:: THE PROBLEM ::
Repeat the records given below in full, with no changes.

:: INPUT ::
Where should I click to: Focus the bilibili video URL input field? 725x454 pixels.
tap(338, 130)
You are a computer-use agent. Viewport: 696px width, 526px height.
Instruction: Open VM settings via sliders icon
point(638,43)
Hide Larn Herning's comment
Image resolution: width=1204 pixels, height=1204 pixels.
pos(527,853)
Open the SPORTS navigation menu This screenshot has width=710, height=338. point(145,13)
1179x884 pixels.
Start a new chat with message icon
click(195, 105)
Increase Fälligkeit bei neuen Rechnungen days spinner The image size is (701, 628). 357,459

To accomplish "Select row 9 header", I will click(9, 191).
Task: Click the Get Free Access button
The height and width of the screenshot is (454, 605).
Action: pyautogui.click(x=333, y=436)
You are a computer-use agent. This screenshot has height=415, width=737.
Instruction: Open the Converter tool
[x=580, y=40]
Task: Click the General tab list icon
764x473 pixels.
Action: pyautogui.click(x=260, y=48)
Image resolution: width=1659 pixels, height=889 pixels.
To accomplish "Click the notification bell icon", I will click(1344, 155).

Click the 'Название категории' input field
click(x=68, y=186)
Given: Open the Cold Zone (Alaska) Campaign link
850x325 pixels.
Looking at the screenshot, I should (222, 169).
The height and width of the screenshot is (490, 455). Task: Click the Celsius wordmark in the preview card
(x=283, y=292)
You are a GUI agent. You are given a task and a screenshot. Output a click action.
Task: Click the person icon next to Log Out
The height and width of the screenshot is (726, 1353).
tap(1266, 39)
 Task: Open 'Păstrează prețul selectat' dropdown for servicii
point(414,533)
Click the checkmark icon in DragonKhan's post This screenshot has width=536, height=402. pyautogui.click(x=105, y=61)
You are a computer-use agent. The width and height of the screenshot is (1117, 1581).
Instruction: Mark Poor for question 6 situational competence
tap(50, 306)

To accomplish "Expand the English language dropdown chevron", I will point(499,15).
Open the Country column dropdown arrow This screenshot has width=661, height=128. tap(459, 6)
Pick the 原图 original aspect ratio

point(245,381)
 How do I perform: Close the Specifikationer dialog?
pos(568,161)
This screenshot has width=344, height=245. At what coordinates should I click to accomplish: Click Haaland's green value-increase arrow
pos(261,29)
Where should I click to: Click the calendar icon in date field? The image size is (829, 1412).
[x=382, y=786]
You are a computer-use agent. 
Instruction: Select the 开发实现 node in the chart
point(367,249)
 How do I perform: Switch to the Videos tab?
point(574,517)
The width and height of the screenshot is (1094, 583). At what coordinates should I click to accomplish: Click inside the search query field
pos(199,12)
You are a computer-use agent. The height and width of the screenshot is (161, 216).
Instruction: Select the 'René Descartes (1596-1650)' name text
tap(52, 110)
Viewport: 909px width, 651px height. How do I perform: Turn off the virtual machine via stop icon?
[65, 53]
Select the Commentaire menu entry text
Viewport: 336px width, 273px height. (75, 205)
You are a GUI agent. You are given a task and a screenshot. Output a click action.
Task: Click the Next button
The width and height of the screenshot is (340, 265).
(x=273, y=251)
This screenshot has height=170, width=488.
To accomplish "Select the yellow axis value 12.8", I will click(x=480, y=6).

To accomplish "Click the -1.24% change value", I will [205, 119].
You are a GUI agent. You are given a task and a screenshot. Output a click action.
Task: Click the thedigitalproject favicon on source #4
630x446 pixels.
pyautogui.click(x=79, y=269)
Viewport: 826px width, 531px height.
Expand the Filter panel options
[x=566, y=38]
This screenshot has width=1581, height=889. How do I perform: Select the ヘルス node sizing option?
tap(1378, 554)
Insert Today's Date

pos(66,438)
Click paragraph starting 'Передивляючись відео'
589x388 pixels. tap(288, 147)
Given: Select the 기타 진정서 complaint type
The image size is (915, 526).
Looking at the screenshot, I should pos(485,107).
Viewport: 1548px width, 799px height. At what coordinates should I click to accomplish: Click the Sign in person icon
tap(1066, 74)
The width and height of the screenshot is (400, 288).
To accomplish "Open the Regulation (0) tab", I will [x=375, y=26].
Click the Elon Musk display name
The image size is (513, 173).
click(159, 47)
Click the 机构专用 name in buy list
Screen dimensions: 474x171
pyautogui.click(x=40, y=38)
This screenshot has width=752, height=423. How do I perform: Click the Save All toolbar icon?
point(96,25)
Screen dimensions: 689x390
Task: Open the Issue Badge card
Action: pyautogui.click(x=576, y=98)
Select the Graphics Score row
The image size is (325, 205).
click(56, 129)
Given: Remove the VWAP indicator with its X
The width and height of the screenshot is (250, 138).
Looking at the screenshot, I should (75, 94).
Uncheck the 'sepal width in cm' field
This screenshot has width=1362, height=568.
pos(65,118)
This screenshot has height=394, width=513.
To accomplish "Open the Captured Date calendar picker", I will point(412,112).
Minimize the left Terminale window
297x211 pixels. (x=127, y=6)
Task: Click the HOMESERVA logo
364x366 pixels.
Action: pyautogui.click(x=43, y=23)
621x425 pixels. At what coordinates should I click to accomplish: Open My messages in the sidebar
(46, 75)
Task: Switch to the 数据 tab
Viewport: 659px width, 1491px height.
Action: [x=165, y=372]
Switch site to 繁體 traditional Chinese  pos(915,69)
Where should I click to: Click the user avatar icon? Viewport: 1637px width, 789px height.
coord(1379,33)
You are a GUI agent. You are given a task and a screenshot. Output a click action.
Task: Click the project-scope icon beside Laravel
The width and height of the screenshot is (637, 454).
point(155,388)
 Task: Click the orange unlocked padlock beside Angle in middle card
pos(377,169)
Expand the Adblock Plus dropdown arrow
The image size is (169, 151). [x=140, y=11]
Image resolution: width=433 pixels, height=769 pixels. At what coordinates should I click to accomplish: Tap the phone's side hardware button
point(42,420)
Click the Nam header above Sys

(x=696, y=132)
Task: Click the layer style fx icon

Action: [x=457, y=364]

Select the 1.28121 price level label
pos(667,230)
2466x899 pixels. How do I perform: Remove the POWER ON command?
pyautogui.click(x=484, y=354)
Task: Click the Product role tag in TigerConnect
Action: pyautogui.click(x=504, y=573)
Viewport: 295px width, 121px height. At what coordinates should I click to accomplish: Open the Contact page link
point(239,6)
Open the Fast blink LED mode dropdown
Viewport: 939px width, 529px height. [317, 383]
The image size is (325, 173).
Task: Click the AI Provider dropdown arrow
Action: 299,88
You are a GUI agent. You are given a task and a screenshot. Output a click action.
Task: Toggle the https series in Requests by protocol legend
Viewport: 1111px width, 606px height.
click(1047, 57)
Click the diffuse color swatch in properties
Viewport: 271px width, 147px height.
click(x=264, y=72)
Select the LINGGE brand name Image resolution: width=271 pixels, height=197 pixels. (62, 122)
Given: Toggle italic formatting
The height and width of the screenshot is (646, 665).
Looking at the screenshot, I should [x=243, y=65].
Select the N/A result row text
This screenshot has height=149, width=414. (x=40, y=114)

:: RESPONSE FOR THIS EXERCISE ::
Where should I click to: Focus the bilibili video URL input field? 725x454 pixels.
tap(338, 130)
You are a computer-use agent. Viewport: 696px width, 526px height.
Instruction: Open VM settings via sliders icon
point(638,43)
Hide Larn Herning's comment
Image resolution: width=1204 pixels, height=1204 pixels.
pos(527,853)
Open the SPORTS navigation menu This screenshot has width=710, height=338. point(145,13)
1179x884 pixels.
Start a new chat with message icon
click(195, 105)
Increase Fälligkeit bei neuen Rechnungen days spinner The image size is (701, 628). 357,459

To accomplish "Select row 9 header", I will click(9, 191).
Task: Click the Get Free Access button
The height and width of the screenshot is (454, 605).
Action: pyautogui.click(x=333, y=436)
You are a computer-use agent. This screenshot has height=415, width=737.
Instruction: Open the Converter tool
[x=580, y=40]
Task: Click the General tab list icon
764x473 pixels.
Action: pyautogui.click(x=260, y=48)
Image resolution: width=1659 pixels, height=889 pixels.
To accomplish "Click the notification bell icon", I will click(1344, 155).

Click the 'Название категории' input field
click(x=68, y=186)
Given: Open the Cold Zone (Alaska) Campaign link
850x325 pixels.
Looking at the screenshot, I should (222, 169).
The height and width of the screenshot is (490, 455). Task: Click the Celsius wordmark in the preview card
(x=283, y=292)
You are a GUI agent. You are given a task and a screenshot. Output a click action.
Task: Click the person icon next to Log Out
The height and width of the screenshot is (726, 1353).
tap(1266, 39)
 Task: Open 'Păstrează prețul selectat' dropdown for servicii
point(414,533)
Click the checkmark icon in DragonKhan's post This screenshot has width=536, height=402. pyautogui.click(x=105, y=61)
You are a computer-use agent. The width and height of the screenshot is (1117, 1581).
Instruction: Mark Poor for question 6 situational competence
tap(50, 306)

To accomplish "Expand the English language dropdown chevron", I will point(499,15).
Open the Country column dropdown arrow This screenshot has width=661, height=128. tap(459, 6)
Pick the 原图 original aspect ratio

point(245,381)
 How do I perform: Close the Specifikationer dialog?
pos(568,161)
This screenshot has width=344, height=245. At what coordinates should I click to accomplish: Click Haaland's green value-increase arrow
pos(261,29)
Where should I click to: Click the calendar icon in date field? The image size is (829, 1412).
[x=382, y=786]
You are a computer-use agent. 
Instruction: Select the 开发实现 node in the chart
point(367,249)
 How do I perform: Switch to the Videos tab?
point(574,517)
The width and height of the screenshot is (1094, 583). At what coordinates should I click to accomplish: Click inside the search query field
pos(199,12)
You are a computer-use agent. The height and width of the screenshot is (161, 216).
Instruction: Select the 'René Descartes (1596-1650)' name text
tap(52, 110)
Viewport: 909px width, 651px height. How do I perform: Turn off the virtual machine via stop icon?
[65, 53]
Select the Commentaire menu entry text
Viewport: 336px width, 273px height. (75, 205)
You are a GUI agent. You are given a task and a screenshot. Output a click action.
Task: Click the Next button
The width and height of the screenshot is (340, 265).
(x=273, y=251)
This screenshot has height=170, width=488.
To accomplish "Select the yellow axis value 12.8", I will click(x=480, y=6).

To accomplish "Click the -1.24% change value", I will [205, 119].
You are a GUI agent. You are given a task and a screenshot. Output a click action.
Task: Click the thedigitalproject favicon on source #4
630x446 pixels.
pyautogui.click(x=79, y=269)
Viewport: 826px width, 531px height.
Expand the Filter panel options
[x=566, y=38]
This screenshot has width=1581, height=889. How do I perform: Select the ヘルス node sizing option?
tap(1378, 554)
Insert Today's Date

pos(66,438)
Click paragraph starting 'Передивляючись відео'
589x388 pixels. tap(288, 147)
Given: Select the 기타 진정서 complaint type
The image size is (915, 526).
Looking at the screenshot, I should pos(485,107).
Viewport: 1548px width, 799px height. At what coordinates should I click to accomplish: Click the Sign in person icon
tap(1066, 74)
The width and height of the screenshot is (400, 288).
To accomplish "Open the Regulation (0) tab", I will [x=375, y=26].
Click the Elon Musk display name
The image size is (513, 173).
click(159, 47)
Click the 机构专用 name in buy list
Screen dimensions: 474x171
pyautogui.click(x=40, y=38)
This screenshot has width=752, height=423. How do I perform: Click the Save All toolbar icon?
point(96,25)
Screen dimensions: 689x390
Task: Open the Issue Badge card
Action: pyautogui.click(x=576, y=98)
Select the Graphics Score row
The image size is (325, 205).
click(56, 129)
Given: Remove the VWAP indicator with its X
The width and height of the screenshot is (250, 138).
Looking at the screenshot, I should (75, 94).
Uncheck the 'sepal width in cm' field
This screenshot has width=1362, height=568.
pos(65,118)
This screenshot has height=394, width=513.
To accomplish "Open the Captured Date calendar picker", I will point(412,112).
Minimize the left Terminale window
297x211 pixels. (x=127, y=6)
Task: Click the HOMESERVA logo
364x366 pixels.
Action: pyautogui.click(x=43, y=23)
621x425 pixels. At what coordinates should I click to accomplish: Open My messages in the sidebar
(46, 75)
Task: Switch to the 数据 tab
Viewport: 659px width, 1491px height.
Action: [x=165, y=372]
Switch site to 繁體 traditional Chinese  pos(915,69)
Where should I click to: Click the user avatar icon? Viewport: 1637px width, 789px height.
coord(1379,33)
You are a GUI agent. You are given a task and a screenshot. Output a click action.
Task: Click the project-scope icon beside Laravel
The width and height of the screenshot is (637, 454).
point(155,388)
 Task: Click the orange unlocked padlock beside Angle in middle card
pos(377,169)
Expand the Adblock Plus dropdown arrow
The image size is (169, 151). [x=140, y=11]
Image resolution: width=433 pixels, height=769 pixels. At what coordinates should I click to accomplish: Tap the phone's side hardware button
point(42,420)
Click the Nam header above Sys

(x=696, y=132)
Task: Click the layer style fx icon

Action: [x=457, y=364]

Select the 1.28121 price level label
pos(667,230)
2466x899 pixels. How do I perform: Remove the POWER ON command?
pyautogui.click(x=484, y=354)
Task: Click the Product role tag in TigerConnect
Action: pyautogui.click(x=504, y=573)
Viewport: 295px width, 121px height. At what coordinates should I click to accomplish: Open the Contact page link
point(239,6)
Open the Fast blink LED mode dropdown
Viewport: 939px width, 529px height. [317, 383]
The image size is (325, 173).
Task: Click the AI Provider dropdown arrow
Action: 299,88
You are a GUI agent. You are given a task and a screenshot. Output a click action.
Task: Toggle the https series in Requests by protocol legend
Viewport: 1111px width, 606px height.
click(1047, 57)
Click the diffuse color swatch in properties
Viewport: 271px width, 147px height.
click(x=264, y=72)
Select the LINGGE brand name Image resolution: width=271 pixels, height=197 pixels. (62, 122)
Given: Toggle italic formatting
The height and width of the screenshot is (646, 665).
Looking at the screenshot, I should [x=243, y=65].
Select the N/A result row text
This screenshot has height=149, width=414. (x=40, y=114)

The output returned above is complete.